■ What you have to do
Edit the records below by changing every "dropdown" to "drop-down list" and leaving all other text as it is.

[Rows showing where targets appear]
***

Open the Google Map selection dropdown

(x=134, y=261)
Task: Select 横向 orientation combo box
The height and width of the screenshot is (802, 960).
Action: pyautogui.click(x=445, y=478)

***

■ The completed task
Open the Google Map selection drop-down list

(x=134, y=261)
Task: Select 横向 orientation combo box
The height and width of the screenshot is (802, 960).
Action: pyautogui.click(x=445, y=478)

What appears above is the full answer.